India’s newly-emerging economic profile in East Asia will be judged not only by the WTO issues but also the sustainability of Dr. Singh’s trade-pact diplomacy. Being still left out of the Asia-Pacific Economic Cooperation (APEC) forum, India was not present at the conclave of trade ministers of this inter-continental group in Singapore in July. On August 13, however, India made its presence on the regional scene felt in a big way. Mr. Sharma signed a trade pact with nine of his counterparts from the 10-member Association of South East Asian Nations (ASEAN). There was no mystery, though, about a missing signature. Vietnam, an ASEAN member which joined the WTO in 2007, reserved the right to sign the India document later. It is understood on both sides that Vietnam will do so after its “market economy status” is formally recognised by India at a prospective ceremony in Hanoi. For India, its Trade in Goods Agreement with the ASEAN, called a free trade accord (FTA) in common parlance, was preceded by another major economic pact. India and the Republic of Korea, better known as South Korea, signed a Comprehensive Economic Partnership Agreement (CEPA) in Seoul early in August. By definition and in practice, a CEPA is an FTA-plus arrangement covering also the two-way flow of services and investments. The one with South Korea is no exception. And, Seoul is pleased that it has gained privileged access to the Indian market before either Tokyo or Beijing could do so. Also, South Korea maintains that it has fully safeguarded the interests of its assertive farming community.

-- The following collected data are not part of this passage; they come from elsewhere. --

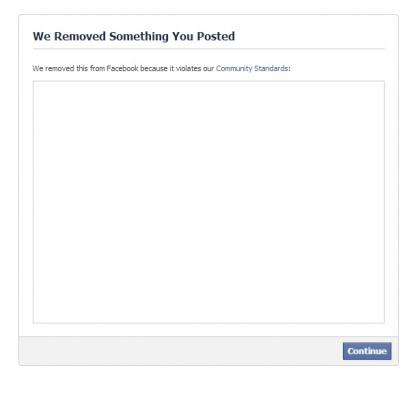Click the empty removed-content preview box

209,202
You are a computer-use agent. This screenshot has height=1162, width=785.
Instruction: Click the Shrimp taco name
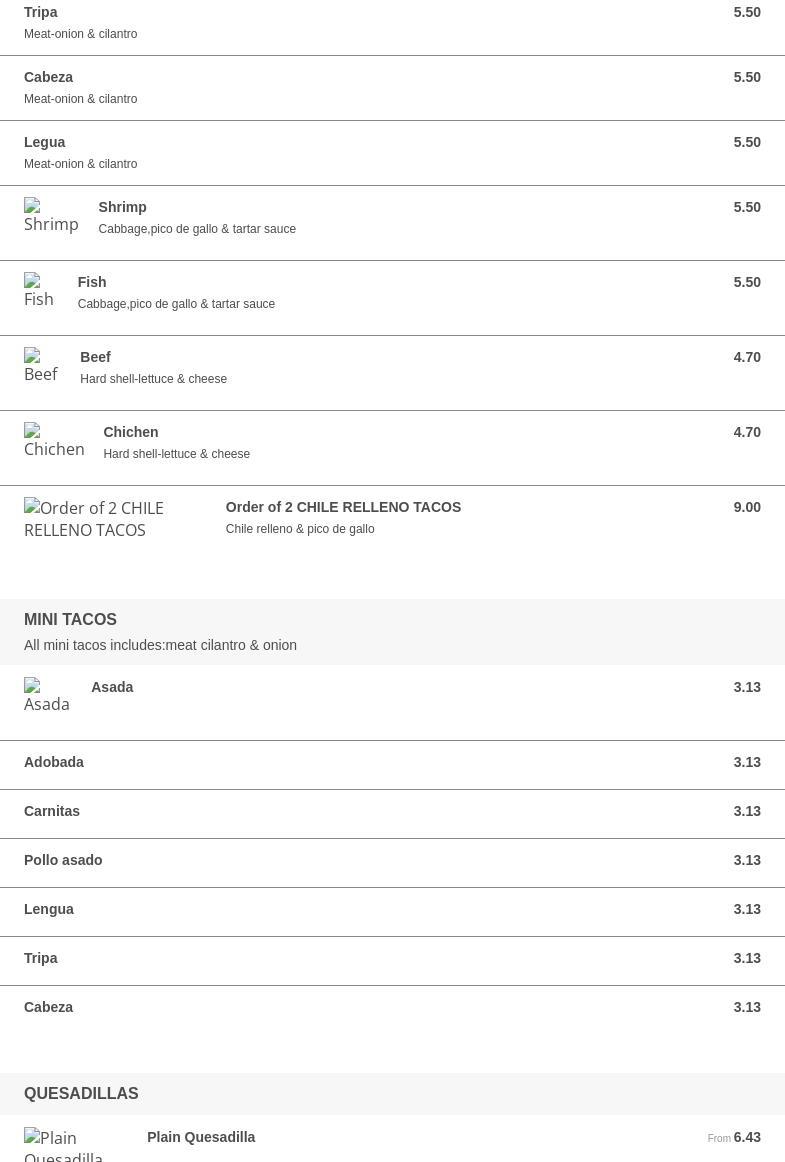122,207
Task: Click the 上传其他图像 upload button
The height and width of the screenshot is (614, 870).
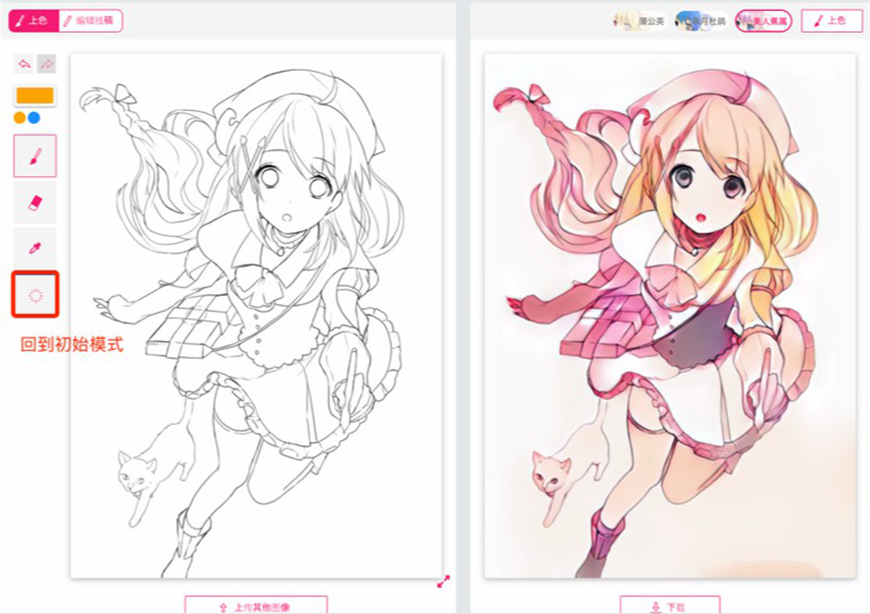Action: coord(256,606)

Significantly, the interests of India’s plantation sector have been particularly highlighted in diverse domestic comments against New Delhi’s FTA with the ASEAN. And, Communist Party of India (Marxist) General Secretary Prakash Karat is reported to have called for a constitutional amendment to provide for the mandatory ratification of all such international agreements by Parliament. A relevant question is whether the Group of Ministers, now tasked by Dr. Singh to address the concerns in India over its FTA with the ASEAN, would address this larger political debate as well.

Another important aspect of India’s current moves is its China-related competitive pragmatism in economic diplomacy. This was evident during a meeting of the trade ministers of the East Asia Summit (EAS) forum in Bangkok on August 15. China was represented by Commerce Minister Chen Deming and India by Ambassador Latha Reddy.

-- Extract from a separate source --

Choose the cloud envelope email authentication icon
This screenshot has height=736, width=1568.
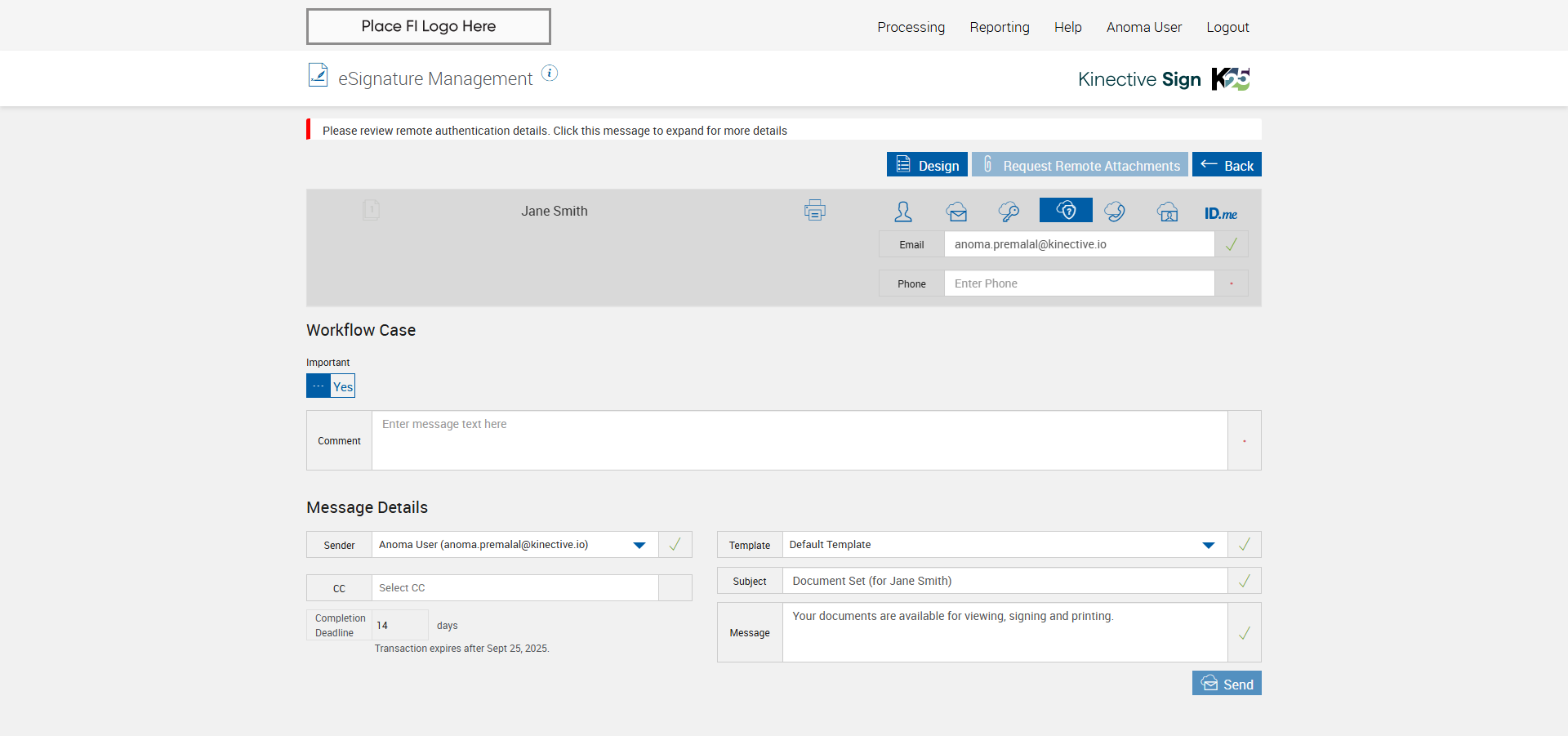pyautogui.click(x=957, y=212)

Reflected at the meeting was India’s political-level decision to join China and the other EAS countries to “reject all forms of protectionism in trade and investment” across national frontiers. A relevant poser, with political resonance in East Asia, is whether India can at this stage match China in facing the economic consequences of a full-scope rejection of protectionism. However, the counter-poser is whether a “rising India” can stay clear of the debate on the global good.

Already, experts in East Asia have come up with the idea of “a new Asian drama,” featuring China and India as “rising powers.” The expectation is that these two countries may now be able to contribute to the “wealth of nations,” as different from “the poverty of nations” that Gunnar Myrdal had studied over 40 years ago in his work, “Asian drama.”